Today is Yom HaShoah.
It’s on this day that we remember the Shoah- the Holocaust in which six million Jews were murdered simply for being Jewish. These Jews were tortured, taken to concentration camps, gassed. Families were split up, and babies were snatched from mothers’ arms as elderly men and women were forced to dig their own graves, then shot. Amidst all this horror, this unspeakable treachery, humanity seemed to be lacking. Kindness seemed to be nonexistent. The promise of new life, a new start, seemed to vanish before our eyes.
But one thing refused to disappear.
Hope.
We can survive for three weeks without food, and three days without water, but we cannot survive for three seconds without hope.

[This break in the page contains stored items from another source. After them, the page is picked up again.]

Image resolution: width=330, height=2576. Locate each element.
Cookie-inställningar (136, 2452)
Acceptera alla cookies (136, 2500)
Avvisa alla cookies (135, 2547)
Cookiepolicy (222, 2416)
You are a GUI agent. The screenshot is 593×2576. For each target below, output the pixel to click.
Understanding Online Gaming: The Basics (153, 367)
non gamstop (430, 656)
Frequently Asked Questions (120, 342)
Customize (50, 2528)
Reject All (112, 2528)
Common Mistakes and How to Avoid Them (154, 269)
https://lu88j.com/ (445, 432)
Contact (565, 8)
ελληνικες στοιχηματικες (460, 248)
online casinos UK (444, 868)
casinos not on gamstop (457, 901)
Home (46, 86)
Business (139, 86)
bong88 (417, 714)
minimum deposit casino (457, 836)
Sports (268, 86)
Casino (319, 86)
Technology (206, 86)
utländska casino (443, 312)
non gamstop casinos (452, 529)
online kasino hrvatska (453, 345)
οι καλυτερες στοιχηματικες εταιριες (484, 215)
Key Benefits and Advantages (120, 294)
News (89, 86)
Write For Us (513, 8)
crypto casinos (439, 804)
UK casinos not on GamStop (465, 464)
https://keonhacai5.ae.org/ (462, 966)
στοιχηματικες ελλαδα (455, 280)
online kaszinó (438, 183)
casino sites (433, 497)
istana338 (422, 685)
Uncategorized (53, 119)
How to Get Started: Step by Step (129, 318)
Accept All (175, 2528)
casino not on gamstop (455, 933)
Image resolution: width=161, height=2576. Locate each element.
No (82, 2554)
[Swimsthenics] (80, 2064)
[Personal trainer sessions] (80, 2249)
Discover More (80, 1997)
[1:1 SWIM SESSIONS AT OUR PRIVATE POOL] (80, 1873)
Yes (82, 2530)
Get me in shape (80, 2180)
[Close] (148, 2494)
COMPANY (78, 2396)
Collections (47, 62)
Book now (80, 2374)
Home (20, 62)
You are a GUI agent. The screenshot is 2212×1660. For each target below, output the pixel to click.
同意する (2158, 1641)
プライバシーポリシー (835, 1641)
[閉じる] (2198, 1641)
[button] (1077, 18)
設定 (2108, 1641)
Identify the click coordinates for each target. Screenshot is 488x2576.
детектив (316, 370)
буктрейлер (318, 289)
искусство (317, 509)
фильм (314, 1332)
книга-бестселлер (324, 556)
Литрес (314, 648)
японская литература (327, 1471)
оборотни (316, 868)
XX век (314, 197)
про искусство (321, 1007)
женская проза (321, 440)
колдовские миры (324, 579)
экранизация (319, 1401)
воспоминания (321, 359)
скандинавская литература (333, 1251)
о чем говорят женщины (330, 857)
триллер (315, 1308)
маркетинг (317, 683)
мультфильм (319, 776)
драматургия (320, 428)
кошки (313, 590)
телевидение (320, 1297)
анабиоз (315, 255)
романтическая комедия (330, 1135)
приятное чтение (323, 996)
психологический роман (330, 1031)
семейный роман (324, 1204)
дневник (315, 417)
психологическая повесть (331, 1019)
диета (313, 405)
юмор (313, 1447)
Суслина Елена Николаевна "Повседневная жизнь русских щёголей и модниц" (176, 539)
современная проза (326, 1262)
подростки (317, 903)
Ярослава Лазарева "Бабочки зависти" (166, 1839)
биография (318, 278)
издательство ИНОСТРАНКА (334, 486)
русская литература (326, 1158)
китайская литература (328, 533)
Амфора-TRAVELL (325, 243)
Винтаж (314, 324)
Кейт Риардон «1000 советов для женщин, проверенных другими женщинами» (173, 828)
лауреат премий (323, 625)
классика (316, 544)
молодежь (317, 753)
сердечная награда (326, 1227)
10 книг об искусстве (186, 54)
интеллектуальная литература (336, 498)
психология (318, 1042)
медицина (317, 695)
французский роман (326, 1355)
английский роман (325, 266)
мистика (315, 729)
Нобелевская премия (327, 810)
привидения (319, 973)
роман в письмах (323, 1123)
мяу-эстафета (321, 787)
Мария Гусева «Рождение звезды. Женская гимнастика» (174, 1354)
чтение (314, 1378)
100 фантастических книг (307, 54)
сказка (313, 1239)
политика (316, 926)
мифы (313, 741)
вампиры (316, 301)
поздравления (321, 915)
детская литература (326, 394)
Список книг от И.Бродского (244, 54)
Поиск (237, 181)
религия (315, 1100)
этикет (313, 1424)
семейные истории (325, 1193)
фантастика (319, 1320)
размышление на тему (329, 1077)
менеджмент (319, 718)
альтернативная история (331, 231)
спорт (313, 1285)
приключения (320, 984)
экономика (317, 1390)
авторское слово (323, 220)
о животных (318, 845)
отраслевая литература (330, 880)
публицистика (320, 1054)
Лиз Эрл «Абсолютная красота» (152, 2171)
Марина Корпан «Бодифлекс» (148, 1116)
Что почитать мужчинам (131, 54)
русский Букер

So said a famous Holocaust survivor as he kindled the menorah in Auschwitz. But despite our collective hope for the future, no amount of hopeful words seem to commemorate the Holocaust. How can we respond to such a tragedy? How can we remember it? As we think of the six million who perished, no platitudes seem appropriate.
And so, we mourn in silence.
Silence- a silence heavy with unspoken words. But silence alone is apathy. Silence alone is inadequate. Our silence must be accompanied by a resolve, a sheer, unbeatable resolve. A resolve to never forget. To never let it happen again. And to never lose hope.